--- Brief ---
When you reach the line with "одесса (168, 1082)" in the data below, begin printing lines exactly, and stop once the line with "Судьи скандального полуфинала" has been printed.

Exercise material START

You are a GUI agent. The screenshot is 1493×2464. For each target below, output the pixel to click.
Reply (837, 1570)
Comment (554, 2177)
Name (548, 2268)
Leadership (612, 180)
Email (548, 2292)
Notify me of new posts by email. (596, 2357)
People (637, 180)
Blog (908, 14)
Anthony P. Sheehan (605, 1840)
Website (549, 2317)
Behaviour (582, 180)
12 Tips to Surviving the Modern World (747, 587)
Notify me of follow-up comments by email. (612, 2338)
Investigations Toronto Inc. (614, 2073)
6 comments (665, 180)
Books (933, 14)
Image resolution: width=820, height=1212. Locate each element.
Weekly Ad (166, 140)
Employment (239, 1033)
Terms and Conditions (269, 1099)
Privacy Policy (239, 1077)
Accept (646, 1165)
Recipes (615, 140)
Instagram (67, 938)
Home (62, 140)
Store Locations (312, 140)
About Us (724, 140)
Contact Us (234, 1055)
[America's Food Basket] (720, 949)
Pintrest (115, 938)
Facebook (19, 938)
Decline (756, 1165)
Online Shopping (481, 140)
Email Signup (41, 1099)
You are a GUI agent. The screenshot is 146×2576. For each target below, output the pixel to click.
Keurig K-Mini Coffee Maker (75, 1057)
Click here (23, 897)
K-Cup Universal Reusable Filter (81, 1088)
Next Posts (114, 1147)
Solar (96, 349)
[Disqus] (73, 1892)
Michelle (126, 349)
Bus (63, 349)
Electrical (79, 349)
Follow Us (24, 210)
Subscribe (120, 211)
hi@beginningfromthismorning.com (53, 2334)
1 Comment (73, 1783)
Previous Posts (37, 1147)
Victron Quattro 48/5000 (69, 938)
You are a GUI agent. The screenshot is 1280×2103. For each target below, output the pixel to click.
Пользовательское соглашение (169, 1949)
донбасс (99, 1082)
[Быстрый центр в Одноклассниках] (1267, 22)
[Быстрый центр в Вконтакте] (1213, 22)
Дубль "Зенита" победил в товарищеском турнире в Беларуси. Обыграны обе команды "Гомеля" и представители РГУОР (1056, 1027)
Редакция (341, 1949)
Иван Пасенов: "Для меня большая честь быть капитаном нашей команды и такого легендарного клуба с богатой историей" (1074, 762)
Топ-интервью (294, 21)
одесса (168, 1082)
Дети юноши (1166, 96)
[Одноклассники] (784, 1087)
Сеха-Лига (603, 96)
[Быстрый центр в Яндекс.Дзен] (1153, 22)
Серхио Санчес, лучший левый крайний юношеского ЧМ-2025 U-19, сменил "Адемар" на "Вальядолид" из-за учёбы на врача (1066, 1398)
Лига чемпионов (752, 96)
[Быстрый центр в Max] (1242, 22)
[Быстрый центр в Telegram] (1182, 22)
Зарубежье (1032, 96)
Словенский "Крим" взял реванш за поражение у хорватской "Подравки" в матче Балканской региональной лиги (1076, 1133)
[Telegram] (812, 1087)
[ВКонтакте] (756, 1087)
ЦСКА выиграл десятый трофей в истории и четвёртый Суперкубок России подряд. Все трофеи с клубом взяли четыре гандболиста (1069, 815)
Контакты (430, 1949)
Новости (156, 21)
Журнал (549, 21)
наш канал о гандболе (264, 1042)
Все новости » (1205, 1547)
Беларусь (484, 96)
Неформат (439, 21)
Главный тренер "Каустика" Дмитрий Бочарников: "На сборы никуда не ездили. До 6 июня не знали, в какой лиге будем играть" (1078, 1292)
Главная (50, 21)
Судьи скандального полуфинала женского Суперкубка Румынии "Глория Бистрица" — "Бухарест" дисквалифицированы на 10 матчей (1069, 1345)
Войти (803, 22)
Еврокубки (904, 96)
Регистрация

Exercise material END

--- Answer section ---
одесса (168, 1082)
Дети юноши (1166, 96)
[Одноклассники] (784, 1087)
Сеха-Лига (603, 96)
[Быстрый центр в Яндекс.Дзен] (1153, 22)
Серхио Санчес, лучший левый крайний юношеского ЧМ-2025 U-19, сменил "Адемар" на "Вальядолид" из-за учёбы на врача (1066, 1398)
Лига чемпионов (752, 96)
[Быстрый центр в Max] (1242, 22)
[Быстрый центр в Telegram] (1182, 22)
Зарубежье (1032, 96)
Словенский "Крим" взял реванш за поражение у хорватской "Подравки" в матче Балканской региональной лиги (1076, 1133)
[Telegram] (812, 1087)
[ВКонтакте] (756, 1087)
ЦСКА выиграл десятый трофей в истории и четвёртый Суперкубок России подряд. Все трофеи с клубом взяли четыре гандболиста (1069, 815)
Контакты (430, 1949)
Новости (156, 21)
Журнал (549, 21)
наш канал о гандболе (264, 1042)
Все новости » (1205, 1547)
Беларусь (484, 96)
Неформат (439, 21)
Главный тренер "Каустика" Дмитрий Бочарников: "На сборы никуда не ездили. До 6 июня не знали, в какой лиге будем играть" (1078, 1292)
Главная (50, 21)
Судьи скандального полуфинала женского Суперкубка Румынии "Глория Бистрица" — "Бухарест" дисквалифицированы на 10 матчей (1069, 1345)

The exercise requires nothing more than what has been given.